Deep Learning Approach to Manage Household Waste

Household waste, or residential waste, is the discarded material produced by individuals and families in their homes, including food scraps, paper, plastics, glass, metal, and electronics. These waste generated on a daily basis varies significantly, influenced by various factors such a location, population density, and lifestyle. The global average of municipal solid waste generation per capita is 0.74kg per day, but it can be as high as 2.1kg per day in high-income countries like the United States. The amount of household waste generated every day is significant, and proper waste management is crucial for reducing its negative impact on the environment and human health.

Proper identification of household waste through segregation and understanding what can be recycled can help in managing it effectively, reducing waste, reusing items, and contributing to a sustainable future. With advancements in machine learning and computer vision technology, various waste classification techniques have been developed. These techniques use cameras and sensors to identify and sort different types of waste, such as plastic, paper, metal, glass, and organic materials, using deep learning algorithms.

Identifying waste Identifying waste

Creating a waste classification model for a mobile app

Here is a general procedure for creating a machine learning model along with an example of deep waste app:

Define the problem: Define the problem and the goal you want to achieve. Identify the type of machine learning problem it is (supervised / unsupervised / reinforcement learning) and the type of data you have( structured / unstructured).

Inefficient and ineffective waste management practices are a widespread problem that can be addressed through the automation of waste sorting processes. The household waste can be identified and classified based on their images, allowing for the implementation of appropriate waste management strategies based on their location and available resources.

Machine learning algorithms such as convolutional neural networks (CNNs), decision trees, or support vector machines (SVMs) can be applied to learn from the label waste dataset and accurately predict the correct label (type of waste) for new, unseen inputs.

  • Gather and preprocess data: Identify and gather data that is relevant and sufficient to solve the problem, and then clean the data, remove duplicates, handle missing values, and transform it as necessary.

For our purpose, we will be using an existing trashnet dataset that consists of 2527 images and spans six classes: glass, paper, cardboard, plastic, metal, and trash. Here, the pictures were taken by placing the object on a white poster board with natural lights via different iphones: iPhone SE, iPhone 5S and iPhone 7S. It’s been resized to 512 x 384 and annotated by experts.

Dataset composition Dataset composition

  • Split data: Separate the data into three sets: training, validation, and testing. Use the training set to train the model, the validation set to evaluate and tune the model, and the testing set to assess the model’s performance.

Datasets are divided into training, validation, and testing sets. In the training set, we used 60% of the images, followed by 13% on testing and 17% on validation set. The training set to train the model, the validation set to evaluate and tune the model, and the testing set to assess the model’s performance.

  • Choose a model: Identify the best model based on the data and the problem. This can be accomplished through research, experimenting with different models, and acquiring domain knowledge.

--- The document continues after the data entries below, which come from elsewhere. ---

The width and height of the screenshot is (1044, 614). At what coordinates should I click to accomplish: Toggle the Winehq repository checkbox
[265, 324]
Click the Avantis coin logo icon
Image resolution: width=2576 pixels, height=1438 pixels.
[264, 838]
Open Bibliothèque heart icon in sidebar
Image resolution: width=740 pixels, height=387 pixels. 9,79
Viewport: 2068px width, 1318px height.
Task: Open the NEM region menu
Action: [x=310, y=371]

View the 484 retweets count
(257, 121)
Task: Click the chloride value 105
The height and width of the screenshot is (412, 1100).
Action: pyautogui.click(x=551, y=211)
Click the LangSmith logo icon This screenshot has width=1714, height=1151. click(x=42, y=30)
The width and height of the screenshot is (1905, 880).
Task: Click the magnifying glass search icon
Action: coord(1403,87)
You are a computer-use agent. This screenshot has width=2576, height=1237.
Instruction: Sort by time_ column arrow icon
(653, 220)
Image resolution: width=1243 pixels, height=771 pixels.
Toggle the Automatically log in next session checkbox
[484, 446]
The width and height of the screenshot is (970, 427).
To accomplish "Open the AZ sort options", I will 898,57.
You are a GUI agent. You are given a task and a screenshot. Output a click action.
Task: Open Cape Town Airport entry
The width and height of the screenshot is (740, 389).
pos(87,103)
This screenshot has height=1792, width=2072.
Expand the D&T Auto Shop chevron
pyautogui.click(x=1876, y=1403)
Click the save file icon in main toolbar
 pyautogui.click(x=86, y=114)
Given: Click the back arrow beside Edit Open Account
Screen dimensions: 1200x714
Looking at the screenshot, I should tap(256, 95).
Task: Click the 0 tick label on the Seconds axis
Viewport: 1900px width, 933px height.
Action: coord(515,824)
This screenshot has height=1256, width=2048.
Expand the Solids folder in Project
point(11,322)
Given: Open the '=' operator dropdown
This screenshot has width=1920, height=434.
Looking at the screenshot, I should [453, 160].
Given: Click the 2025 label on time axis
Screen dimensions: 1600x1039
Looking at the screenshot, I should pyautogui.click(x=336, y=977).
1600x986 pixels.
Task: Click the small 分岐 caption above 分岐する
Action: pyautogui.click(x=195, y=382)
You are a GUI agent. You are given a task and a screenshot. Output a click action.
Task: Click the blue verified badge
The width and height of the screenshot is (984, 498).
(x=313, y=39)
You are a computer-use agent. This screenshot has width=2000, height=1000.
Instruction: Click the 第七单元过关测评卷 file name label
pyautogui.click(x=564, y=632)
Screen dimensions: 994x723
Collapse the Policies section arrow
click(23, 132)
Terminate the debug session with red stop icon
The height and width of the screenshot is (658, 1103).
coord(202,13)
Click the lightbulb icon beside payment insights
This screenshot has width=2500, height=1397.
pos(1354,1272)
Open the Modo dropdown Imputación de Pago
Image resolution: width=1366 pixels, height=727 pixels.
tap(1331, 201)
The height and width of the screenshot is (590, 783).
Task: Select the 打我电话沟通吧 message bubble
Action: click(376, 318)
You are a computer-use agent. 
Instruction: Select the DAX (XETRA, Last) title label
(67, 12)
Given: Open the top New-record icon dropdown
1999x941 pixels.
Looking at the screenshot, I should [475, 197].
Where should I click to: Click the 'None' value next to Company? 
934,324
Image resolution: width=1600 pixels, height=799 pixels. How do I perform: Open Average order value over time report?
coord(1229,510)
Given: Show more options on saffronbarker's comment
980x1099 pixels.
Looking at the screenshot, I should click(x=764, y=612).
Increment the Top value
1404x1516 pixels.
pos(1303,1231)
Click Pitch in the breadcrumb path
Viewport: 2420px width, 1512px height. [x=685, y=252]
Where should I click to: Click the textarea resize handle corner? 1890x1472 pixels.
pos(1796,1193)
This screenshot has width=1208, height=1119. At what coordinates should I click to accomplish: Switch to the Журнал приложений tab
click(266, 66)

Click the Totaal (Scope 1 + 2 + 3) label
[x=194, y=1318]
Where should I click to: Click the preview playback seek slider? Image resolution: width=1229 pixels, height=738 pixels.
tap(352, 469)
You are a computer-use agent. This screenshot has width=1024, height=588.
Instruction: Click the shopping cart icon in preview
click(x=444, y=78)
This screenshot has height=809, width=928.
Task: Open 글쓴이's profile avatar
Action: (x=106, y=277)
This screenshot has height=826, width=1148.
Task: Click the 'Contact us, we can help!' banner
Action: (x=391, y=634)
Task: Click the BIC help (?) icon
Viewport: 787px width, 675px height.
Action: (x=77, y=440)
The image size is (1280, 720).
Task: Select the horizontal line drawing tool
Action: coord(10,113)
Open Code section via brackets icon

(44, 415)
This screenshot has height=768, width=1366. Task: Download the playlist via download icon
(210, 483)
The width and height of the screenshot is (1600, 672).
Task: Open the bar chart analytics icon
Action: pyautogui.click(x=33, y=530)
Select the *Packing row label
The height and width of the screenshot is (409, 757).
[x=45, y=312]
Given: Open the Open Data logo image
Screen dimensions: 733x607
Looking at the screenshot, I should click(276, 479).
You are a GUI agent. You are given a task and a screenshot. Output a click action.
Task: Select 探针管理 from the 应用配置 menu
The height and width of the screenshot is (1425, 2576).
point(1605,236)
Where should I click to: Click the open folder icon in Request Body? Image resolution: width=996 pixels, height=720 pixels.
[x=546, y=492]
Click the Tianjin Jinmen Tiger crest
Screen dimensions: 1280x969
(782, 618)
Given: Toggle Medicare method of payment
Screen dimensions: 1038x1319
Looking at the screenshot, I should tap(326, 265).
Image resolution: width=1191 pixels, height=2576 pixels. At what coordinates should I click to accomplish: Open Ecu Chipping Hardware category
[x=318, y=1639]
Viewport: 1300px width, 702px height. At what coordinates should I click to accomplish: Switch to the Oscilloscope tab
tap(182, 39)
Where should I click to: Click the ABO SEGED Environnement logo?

Various techniques and algorithms can be used to classify different types of waste. For our model we will be using some of the state of the art deep learning models: MobileNet, InceptionV3, ResNet50, InceptionResNetV2, MobileNetV2, Xception as they have seen effective in the classification problem or has been in waste classification before.

  • Train the model: Train the selected model using the training set. It involves configuring hyperparameters, defining a loss function, and using an optimization algorithm to minimize the loss.

We will be training these models with the same settings. We will be using categorical cross-entropy as the loss function and Adam as an optimizer. Global average pooling is applied in the final convolutional layer for the classification task to generate one feature map per category. This technique helps to minimize overfitting and improve the model’s performance.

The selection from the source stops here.